Fasting for weight loss has become a popular and very effective way of losing body fat and weight, without too much of an effort. The reason for it’s effectiveness is due to the restricted feeding period, followed by the feeds.
The reason why fasting is so beneficial, is that it’s easy and achievable, even for those that are not strong willed at all.
I fast daily because I like the benefits I get with weight training, and the ability to cease inflammation within my body. The weight loss has become part and parcel of the journey, which is of course amazing. But we all tackle this lifestyle for many reasons. For me it was also to decrease the inflammation in my gut, and diminish any immune responses that I have to foods and the environment. It’s worked wonderfully in that area.
Here are some pros and cons of fasting for weight loss
- Your hunger hormones are reduced.
You may notice that when fasting, your appetite generally decreases, and the hunger hormones are not as enraged as they once would have been. You will be able to sustain longer periods of fasting, without the side effects that it brings. Your gut also produces a short term feeling of satisfaction and inhibit the activity of hormones that turn the need to eat right on. This can give you a false sense of fullness, which is beneficial when you are trying to sustain weight loss.
The bad news is that because your hunger is reduced, these hormones can get out of balance, leading you to become unresponsive to cues that will tell you you’re full, and stop eating. Your brain cannot register satisfaction and hunger will remain elevated. I personally do not experience this, and still need less food when I am breaking the fast. This is just something to monitor and become aware of. - It can elevate your stress levels and cause you to experience a bit of insomnia.
Now, this isn’t the case for everyone long term, but in the beginning when getting used to the routine of fasting, it can increase your stress levels and cause you problems with sustaining a restful sleep. This is activated during long periods without food, increasing the fight or flight sympathetic nervous system. This increases cortisol secretion to mobilize energy stores. This is great for people that are overweight, but not for those who already experience a lot of stress in their work, or family life. It can lead to strong cravings and produce obsessive thoughts about food.
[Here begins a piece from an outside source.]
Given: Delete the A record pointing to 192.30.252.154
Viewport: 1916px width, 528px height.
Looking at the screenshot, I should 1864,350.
To combat this, ensure you have a regular intervals of food consumption, basing your nutrition on an optimal level. Lots of high grade protein, vegetables and nutritious carbs such as sweet potato and oats. Start off fasting during smaller periods of 12–15 hours, and then increase that to longer ranges, such as 17–24. Find what timing works best for you, and gives you the most results, and pivot between a couple of different alternatives. - Faster fat loss – and ability to sustain it for longer periods.
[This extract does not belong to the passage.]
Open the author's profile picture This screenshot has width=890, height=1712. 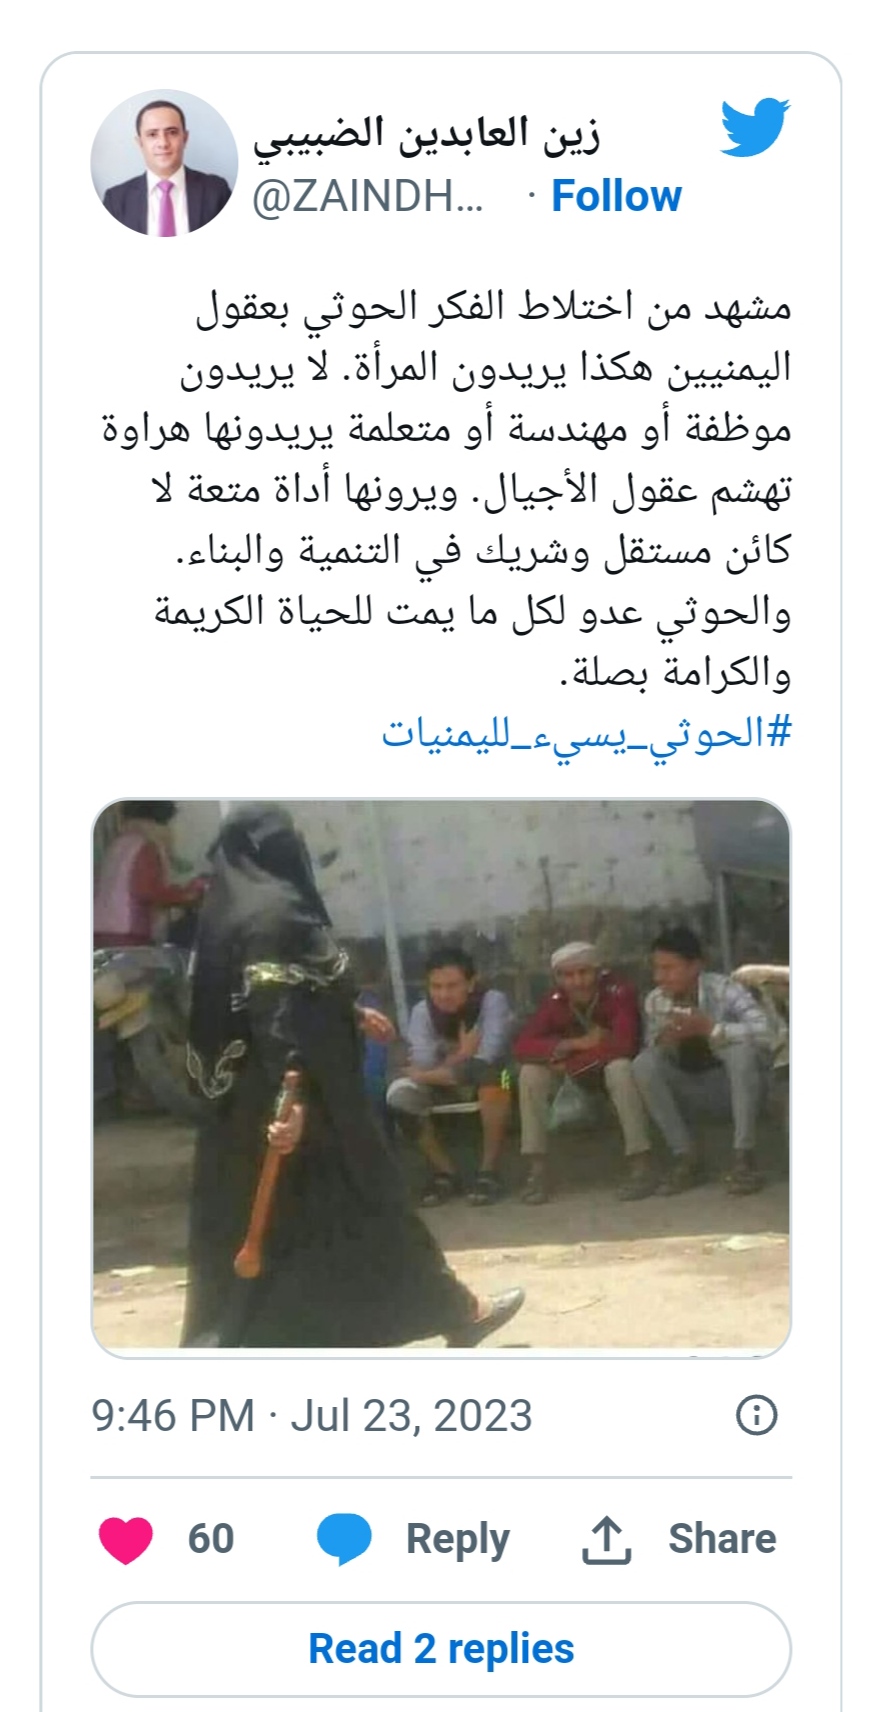(164, 163)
There is no denying that fasting produces the fastest and most sustainable form of fat loss. This is music to most peoples ears as conventional dieting produces such an appalling rate on investment of time and effort. The great news is, that you don’t really have to fast every day to receive the fat loss benefits. Some people prefer to fast all week, and eat regularly on the weekend’s, whilst others prefer fasting for longer duration’s during the wee (24 hours or more) a couple of times, and still get great results. The wonderful thing about fasting is that you can base it around your own lifestyle, goals and health too. It has been shown that fasting for longer periods of time helps your body heal, and combats inflammation and the normal signs of ageing. - Developing metabolic flexibility & fat burning.
Fasting improves your metabolic health by restoring your insulin sensitivity, lowering glucose and reducing belly fat.
You want your cells to be sensitive to insulin to prevent diabetes and allowing your body to burn more fat than it wants to store.
Slowly over time, you will notice that you can eat certain things your body would not agree with, in terms of body composition. Foods such as carbohydrates can be tolerated, as well as indulging in a cheat meal or two. They do not have the same effects as they once did. This is because your body is now able to metabolise foods better, allowing for complete flexibility. The only drawback is not to get too used to this, and begin eating crap on a daily basis. The need for self awareness is crucial, as we do want to make sure longevity is part of our overall health plan. - It’s so easy and so cheap to do, and better for our mental health.
Think of it this way, eating the IF way means less money wasted on food you don’t even need, and your body doesn’t even want. We have conditioned ourselves for so long to eat at a certain time, a certain amount and when this doesn’t’ happen, we go into hunger overdrive. This is not a sustainable way to live, and fasting allows us to take a break from the obsessive conditioning of our own accord. We eat less, we become more self-aware of what our body needs and hunger isn’t something that controls us anymore. We are finally free from the clutches of extreme and indulgent behavior. No more feelings of guilt and the fear of our trashing out dieting efforts because we had one so called bad meal. Just think, to be free of those constant thoughts that can upset your mental balance, just by abstaining from food at regular intervals. It’s that simple, anyone can train themselves to do it.
Results with IF will differ from person to person, and the restricted eating can be shorter or longer. There is really no right or wrong with this. What works best for you is the right way, and you should continue to challenge yourself and find what’s most beneficial long term.